Inflation Is Moving the Wrong Way

Despite months of weakening job creation and signs of slowing consumer spending, inflation has begun to tick upward again. In both September and October 2025, the Consumer Price Index (CPI) showed year-over-year inflation rising, now sitting at 3%. This trend defies conventional expectations. In a slowing economy, inflation typically cools—yet that’s not happening. Why?

A major factor is cost-push inflation, driven not by consumer demand but by external factors like tariffs and global supply chain disruptions. Unlike in past downturns, prices aren't coming down because the inputs remain expensive. This keeps pressure on long-term interest rates, including mortgage rates.

Why is 2025 different

Tariffs Are Artificially Raising Costs

On October 10, 2025, the U.S. imposed massive new tariffs—up to 130%—on goods imported from China. This announcement shocked global markets, and investors immediately fled to the safety of U.S. bonds, briefly pushing mortgage rates down.

However, tariffs act like a tax on consumers. They raise the baseline cost of goods across the board, feeding inflation. Over time, this sustained pressure can drive long-term mortgage rates higher, regardless of what the Fed is doing with its short-term rate.

Government Shutdown = Information Blackout

As of October 1, the U.S. government has entered a shutdown, freezing the release of vital economic reports from agencies like the Bureau of Labor Statistics (BLS). That means no new jobs data, inflation revisions, or consumer spending trends are being published. This absence of data forces lenders and investors to rely on guesswork—often leading to more conservative, higher-rate pricing.

Markets hate uncertainty, and in the absence of clear information, they often price in more risk—not less.

Treasury Policy and Market Liquidity Stress

Adding to the confusion is word that the U.S. Treasury may soon halt quantitative easing, a policy that’s been keeping bond yields (and therefore mortgage rates) artificially low since the COVID era.

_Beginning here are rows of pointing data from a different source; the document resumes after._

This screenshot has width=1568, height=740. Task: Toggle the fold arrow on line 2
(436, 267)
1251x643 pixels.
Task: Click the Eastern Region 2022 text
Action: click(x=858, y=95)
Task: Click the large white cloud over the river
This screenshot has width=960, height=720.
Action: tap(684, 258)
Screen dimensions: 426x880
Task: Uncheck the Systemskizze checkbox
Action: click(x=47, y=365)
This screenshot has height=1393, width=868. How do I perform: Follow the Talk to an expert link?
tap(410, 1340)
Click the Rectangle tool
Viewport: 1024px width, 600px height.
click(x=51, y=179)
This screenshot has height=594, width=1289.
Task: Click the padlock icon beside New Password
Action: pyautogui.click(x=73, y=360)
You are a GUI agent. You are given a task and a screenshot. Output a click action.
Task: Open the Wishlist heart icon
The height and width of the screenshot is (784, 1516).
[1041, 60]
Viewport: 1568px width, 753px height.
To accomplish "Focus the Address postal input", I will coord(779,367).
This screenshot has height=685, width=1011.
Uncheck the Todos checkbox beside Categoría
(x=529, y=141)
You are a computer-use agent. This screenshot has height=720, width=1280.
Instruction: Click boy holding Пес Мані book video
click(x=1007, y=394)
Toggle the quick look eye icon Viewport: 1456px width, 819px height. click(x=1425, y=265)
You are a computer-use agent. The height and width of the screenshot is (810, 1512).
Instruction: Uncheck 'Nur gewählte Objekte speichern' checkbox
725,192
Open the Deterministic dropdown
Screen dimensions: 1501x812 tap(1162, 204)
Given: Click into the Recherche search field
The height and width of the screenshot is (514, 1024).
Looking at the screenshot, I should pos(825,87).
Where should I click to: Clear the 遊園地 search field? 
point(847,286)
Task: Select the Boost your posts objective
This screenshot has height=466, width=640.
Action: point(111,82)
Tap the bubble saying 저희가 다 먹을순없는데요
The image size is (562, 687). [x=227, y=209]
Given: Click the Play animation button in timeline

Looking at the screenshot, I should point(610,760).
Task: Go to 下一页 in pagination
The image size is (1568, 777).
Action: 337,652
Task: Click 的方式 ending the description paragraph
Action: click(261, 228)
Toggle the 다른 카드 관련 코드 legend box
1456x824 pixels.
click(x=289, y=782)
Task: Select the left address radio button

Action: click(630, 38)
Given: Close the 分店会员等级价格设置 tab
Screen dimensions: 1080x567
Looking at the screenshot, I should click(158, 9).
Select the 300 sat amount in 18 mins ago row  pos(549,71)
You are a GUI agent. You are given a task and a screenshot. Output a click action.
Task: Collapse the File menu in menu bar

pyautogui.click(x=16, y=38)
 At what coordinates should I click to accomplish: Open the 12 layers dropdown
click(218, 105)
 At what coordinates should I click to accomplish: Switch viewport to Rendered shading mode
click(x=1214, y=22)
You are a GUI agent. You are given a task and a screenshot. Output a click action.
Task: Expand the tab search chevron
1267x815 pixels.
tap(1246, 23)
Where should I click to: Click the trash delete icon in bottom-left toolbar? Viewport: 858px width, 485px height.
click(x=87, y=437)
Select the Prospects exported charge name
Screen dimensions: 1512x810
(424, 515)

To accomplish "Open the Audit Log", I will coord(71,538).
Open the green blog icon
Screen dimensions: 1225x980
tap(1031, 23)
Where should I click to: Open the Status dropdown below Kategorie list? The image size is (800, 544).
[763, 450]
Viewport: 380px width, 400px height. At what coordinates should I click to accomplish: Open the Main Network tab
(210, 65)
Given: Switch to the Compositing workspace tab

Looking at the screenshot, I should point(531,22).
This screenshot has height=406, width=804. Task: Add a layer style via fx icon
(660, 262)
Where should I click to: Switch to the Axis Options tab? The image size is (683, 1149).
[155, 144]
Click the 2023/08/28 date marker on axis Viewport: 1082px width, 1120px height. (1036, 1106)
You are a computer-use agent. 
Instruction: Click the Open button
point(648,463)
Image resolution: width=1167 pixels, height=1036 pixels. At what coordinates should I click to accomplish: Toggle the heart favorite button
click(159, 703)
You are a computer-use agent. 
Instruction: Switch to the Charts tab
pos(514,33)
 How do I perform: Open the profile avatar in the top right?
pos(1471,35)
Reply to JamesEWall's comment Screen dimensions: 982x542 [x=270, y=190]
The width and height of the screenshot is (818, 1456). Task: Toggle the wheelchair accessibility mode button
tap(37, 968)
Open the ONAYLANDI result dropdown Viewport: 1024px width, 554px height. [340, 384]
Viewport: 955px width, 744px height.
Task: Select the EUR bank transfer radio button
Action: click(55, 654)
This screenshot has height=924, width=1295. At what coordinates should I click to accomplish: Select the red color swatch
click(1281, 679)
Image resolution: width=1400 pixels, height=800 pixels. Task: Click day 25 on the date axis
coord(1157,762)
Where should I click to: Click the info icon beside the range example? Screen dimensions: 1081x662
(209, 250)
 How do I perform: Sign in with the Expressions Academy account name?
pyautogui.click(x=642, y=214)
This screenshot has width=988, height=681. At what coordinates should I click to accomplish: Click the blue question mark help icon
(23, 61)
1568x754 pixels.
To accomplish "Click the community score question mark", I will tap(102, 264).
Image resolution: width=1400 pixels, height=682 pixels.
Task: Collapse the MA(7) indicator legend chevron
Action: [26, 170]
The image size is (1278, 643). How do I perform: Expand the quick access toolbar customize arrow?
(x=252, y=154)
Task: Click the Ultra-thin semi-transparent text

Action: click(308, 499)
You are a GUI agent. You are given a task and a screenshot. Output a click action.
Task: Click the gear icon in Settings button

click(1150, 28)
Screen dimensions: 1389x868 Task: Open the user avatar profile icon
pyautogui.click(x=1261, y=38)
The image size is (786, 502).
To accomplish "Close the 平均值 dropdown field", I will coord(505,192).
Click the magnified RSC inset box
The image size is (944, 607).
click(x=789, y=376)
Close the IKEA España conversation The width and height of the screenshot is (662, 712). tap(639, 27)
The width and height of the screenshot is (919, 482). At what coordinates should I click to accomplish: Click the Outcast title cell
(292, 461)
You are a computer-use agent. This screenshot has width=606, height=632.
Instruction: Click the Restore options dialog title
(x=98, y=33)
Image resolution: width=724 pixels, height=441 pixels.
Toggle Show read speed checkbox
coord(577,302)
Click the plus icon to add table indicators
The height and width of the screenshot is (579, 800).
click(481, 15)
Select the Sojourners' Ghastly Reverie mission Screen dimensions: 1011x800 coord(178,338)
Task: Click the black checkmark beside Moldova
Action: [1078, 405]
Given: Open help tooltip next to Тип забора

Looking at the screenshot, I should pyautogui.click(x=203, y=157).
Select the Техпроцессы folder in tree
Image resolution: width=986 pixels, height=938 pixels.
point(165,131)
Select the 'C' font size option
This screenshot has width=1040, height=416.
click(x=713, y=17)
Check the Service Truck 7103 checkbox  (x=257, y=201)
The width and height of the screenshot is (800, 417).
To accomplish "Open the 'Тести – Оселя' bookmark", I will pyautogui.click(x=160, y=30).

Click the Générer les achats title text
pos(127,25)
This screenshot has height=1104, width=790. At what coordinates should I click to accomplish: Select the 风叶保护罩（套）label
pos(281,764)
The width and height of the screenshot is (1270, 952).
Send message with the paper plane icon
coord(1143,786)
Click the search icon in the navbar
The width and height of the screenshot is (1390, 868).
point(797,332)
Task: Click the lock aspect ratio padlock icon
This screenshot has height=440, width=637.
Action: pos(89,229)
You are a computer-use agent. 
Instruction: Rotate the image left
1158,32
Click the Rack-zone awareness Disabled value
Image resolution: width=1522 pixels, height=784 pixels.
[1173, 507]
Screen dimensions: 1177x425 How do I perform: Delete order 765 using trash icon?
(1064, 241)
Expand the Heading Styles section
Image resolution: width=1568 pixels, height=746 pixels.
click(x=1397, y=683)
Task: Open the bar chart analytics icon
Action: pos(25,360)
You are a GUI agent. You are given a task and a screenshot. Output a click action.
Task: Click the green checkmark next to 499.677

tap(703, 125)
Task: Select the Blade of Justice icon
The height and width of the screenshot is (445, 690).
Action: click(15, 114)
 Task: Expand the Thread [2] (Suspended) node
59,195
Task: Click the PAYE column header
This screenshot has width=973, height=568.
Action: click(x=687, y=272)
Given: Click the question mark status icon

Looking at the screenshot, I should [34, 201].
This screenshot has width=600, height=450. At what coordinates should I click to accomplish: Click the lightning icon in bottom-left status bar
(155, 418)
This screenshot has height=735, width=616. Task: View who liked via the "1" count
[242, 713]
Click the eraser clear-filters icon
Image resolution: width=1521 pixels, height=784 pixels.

Pulling back on this support could send yields climbing again, pushing mortgage rates higher even as the Fed tries to stimulate growth.

A Perfect Storm for Higher Mortgage Rates

Combine rising inflation, artificially inflated goods prices from tariffs, a shutdown-induced data blackout, and reduced liquidity support from the Treasury—and you have a market environment where mortgage rates are more likely to rise, not fall.

In short, 2025 isn’t behaving like past economic slowdowns. The usual tools and expectations no longer apply. Homebuyers and refinancers must be especially vigilant about the broader economic signals—not just the Fed’s headline decisions.